_Your objective_.
Rewrite the material from the line containing "The image size is (987, 858)." through the line containing "Action: (532, 638)", inclusive, substituting "profile page" for "profile name" and changing nothing else. Return only those lines, without the pictures.
— Start Listing —
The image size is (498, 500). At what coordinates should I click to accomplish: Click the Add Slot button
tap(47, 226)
— End Listing —
— Start Listing —
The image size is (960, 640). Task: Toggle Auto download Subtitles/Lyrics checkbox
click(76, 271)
— End Listing —
— Start Listing —
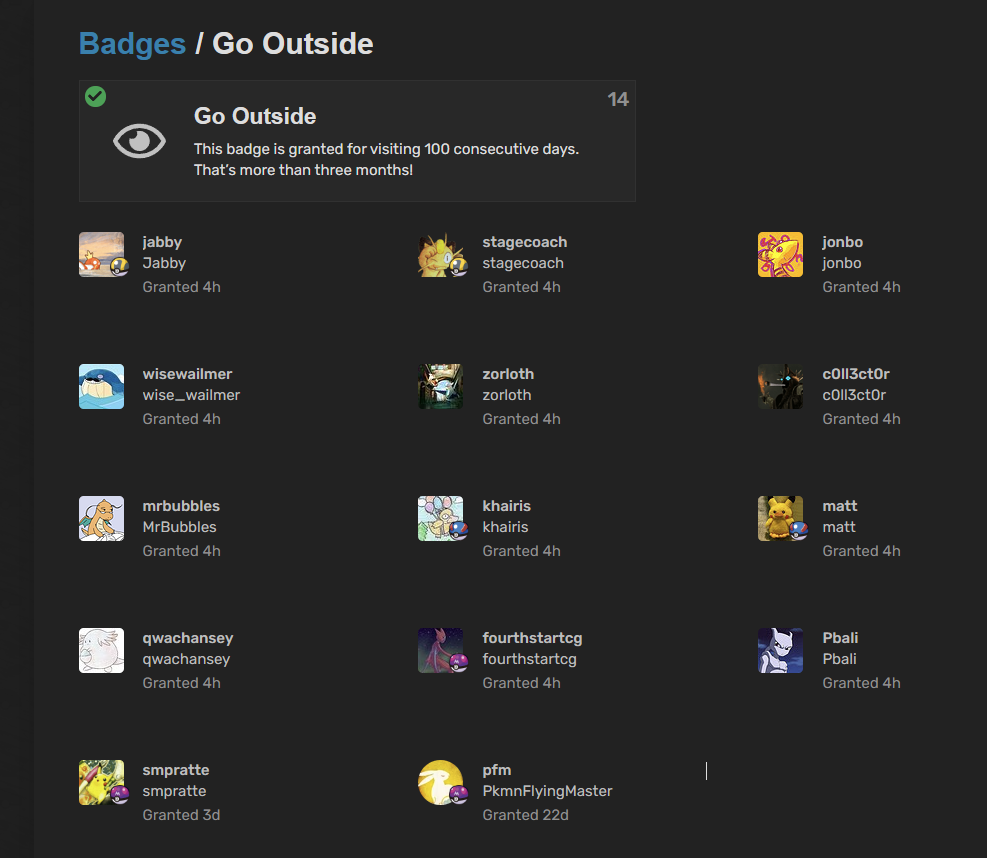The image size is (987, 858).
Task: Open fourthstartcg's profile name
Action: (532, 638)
— End Listing —
_Task output_.
The image size is (987, 858).
Task: Open fourthstartcg's profile page
Action: (532, 638)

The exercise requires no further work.